━━ SELECTION
Categorising strings on meaningful–meaningless spectrum (was: Catogorising strings into random versus non-random)

Mon Dec 21 03:47:43 EST 2015

On Monday 21 December 2015 14:45, Ben Finney wrote:

> Steven D'Aprano <steve at pearwood.info> writes:
> 
>> Let's call the second group "random" and the first "non-random",
>> without getting bogged down into arguments about whether they are
>> really random or not.
> 
> I think we should discuss it, even at risk of getting bogged down. As
> you know better than I, “random” is not an observable property of the
> value, but of the process that produced it.
> 
> So, I don't think “random” is at all helpful as a descriptor of the
> criteria you need for discriminating these values.
> 
> Can you give a better definition of what criteria distinguish the
> values, based only on their observable properties?

No, not really. This *literally* is a case of "I'll know it when I see it", 
which suggests that some sort of machine-learning solution (neural network?) 
may be useful. I can train it on a bunch of strings which I can hand-
classify, and let the machine pick out the correlations, then apply it to 
the rest of the strings.

The best I can say is that the "non-random" strings either are, or consist 
of, mostly English words, names, or things which look like they might be 
English words, containing no more than a few non-ASCII characters, 
punctuation, or digits.

> You used “meaningless”; that seems at least more hopeful as a criterion
> we can use by examining text values. So, what counts as meaningless?

Strings made up of random-looking sequences of characters, like you often 
see on sites like imgur or tumblr. Characters from non-Latin character sets 
that I can't read (e.g. Japanese, Korean, Arabic, etc). Jumbled up words, 
e.g. "python" is non-random, "nyohtp" would be random.

[...]
> Perhaps you could measure Shannon entropy (“expected information value”)
> <URL:https://en.wikipedia.org/wiki/Entropy_%28information_theory%29> as
> a proxy? Or maybe I don't quite understand the criteria.

That's a possibility. At least, it might be able to distinguish some 
strings, although if I understand correctly, the two strings "python" and 
"nhoypt" have identical entropy, so this alone won't be sufficient.

-- 
Steve
━━━━
__GIVEN REQUEST 1__
In the forum thread on categorizing strings, which two strings does the reply say have identical entropy?
The forum thread and the rows that follow it were taken from unrelated sources.
━━ THE RECORDS
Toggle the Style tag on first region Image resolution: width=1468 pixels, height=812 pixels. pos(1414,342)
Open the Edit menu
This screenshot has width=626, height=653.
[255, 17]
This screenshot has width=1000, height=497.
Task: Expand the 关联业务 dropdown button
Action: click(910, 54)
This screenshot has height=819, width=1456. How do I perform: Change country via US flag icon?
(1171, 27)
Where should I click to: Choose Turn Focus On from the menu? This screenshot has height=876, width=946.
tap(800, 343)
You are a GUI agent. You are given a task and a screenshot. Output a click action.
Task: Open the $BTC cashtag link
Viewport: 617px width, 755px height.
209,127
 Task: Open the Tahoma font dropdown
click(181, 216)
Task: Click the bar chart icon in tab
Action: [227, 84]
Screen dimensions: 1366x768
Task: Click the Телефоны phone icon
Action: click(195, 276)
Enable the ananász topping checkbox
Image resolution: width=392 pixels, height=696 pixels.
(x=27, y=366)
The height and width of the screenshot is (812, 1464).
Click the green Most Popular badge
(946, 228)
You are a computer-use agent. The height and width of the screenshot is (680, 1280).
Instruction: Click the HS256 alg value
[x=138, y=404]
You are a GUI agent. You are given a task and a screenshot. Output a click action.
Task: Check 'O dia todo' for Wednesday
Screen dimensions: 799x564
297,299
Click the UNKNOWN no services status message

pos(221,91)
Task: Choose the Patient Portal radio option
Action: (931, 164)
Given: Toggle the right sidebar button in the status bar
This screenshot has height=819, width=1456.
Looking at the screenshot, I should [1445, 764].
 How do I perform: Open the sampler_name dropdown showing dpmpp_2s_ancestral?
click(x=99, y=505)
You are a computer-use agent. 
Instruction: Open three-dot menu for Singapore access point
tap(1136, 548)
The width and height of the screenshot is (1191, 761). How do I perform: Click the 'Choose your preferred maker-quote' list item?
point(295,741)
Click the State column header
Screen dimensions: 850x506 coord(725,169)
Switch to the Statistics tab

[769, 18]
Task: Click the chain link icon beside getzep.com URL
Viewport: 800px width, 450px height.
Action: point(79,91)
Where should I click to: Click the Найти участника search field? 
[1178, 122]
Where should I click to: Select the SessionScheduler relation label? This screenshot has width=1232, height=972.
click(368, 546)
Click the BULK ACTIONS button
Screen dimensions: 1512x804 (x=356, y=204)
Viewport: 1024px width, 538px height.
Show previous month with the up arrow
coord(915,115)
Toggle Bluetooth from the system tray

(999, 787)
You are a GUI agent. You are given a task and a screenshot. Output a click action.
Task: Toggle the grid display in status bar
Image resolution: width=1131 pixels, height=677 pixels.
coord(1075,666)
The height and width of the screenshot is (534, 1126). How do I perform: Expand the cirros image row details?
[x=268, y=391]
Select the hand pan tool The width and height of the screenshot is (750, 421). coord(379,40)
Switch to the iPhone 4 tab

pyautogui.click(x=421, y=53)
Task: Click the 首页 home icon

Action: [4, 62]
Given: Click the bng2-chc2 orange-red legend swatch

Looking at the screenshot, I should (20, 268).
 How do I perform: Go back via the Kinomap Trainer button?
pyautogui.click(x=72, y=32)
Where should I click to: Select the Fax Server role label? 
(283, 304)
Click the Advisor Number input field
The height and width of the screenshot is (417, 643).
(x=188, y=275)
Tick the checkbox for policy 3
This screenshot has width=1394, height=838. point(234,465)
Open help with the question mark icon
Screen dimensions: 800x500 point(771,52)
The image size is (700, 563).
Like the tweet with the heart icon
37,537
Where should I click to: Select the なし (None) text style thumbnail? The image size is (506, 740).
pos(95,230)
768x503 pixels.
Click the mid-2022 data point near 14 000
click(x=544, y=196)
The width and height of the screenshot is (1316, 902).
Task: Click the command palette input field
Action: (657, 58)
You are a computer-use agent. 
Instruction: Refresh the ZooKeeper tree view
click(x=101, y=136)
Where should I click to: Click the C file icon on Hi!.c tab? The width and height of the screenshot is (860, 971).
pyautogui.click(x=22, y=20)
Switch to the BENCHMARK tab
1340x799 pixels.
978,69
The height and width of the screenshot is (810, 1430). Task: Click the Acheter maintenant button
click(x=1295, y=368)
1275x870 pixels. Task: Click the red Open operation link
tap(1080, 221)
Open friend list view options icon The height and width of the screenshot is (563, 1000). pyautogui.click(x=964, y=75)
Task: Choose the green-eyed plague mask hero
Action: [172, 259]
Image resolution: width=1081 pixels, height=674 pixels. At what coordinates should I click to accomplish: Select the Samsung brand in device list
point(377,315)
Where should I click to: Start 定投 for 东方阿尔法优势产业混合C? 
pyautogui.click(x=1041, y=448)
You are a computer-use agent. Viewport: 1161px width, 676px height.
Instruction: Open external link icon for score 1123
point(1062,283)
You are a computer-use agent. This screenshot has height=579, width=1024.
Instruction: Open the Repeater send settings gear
━━━━
__GIVEN REQUEST 2__
Copy out the rows verbatim, starting at the line that contains "1275x870 pixels. Task: Click" and ending at the final line of the rows.

__RESULT 1__
"python" and "nhoypt"

__RESULT 2__
1275x870 pixels. Task: Click the red Open operation link
tap(1080, 221)
Open friend list view options icon The height and width of the screenshot is (563, 1000). pyautogui.click(x=964, y=75)
Task: Choose the green-eyed plague mask hero
Action: [172, 259]
Image resolution: width=1081 pixels, height=674 pixels. At what coordinates should I click to accomplish: Select the Samsung brand in device list
point(377,315)
Where should I click to: Start 定投 for 东方阿尔法优势产业混合C? 
pyautogui.click(x=1041, y=448)
You are a computer-use agent. Viewport: 1161px width, 676px height.
Instruction: Open external link icon for score 1123
point(1062,283)
You are a computer-use agent. This screenshot has height=579, width=1024.
Instruction: Open the Repeater send settings gear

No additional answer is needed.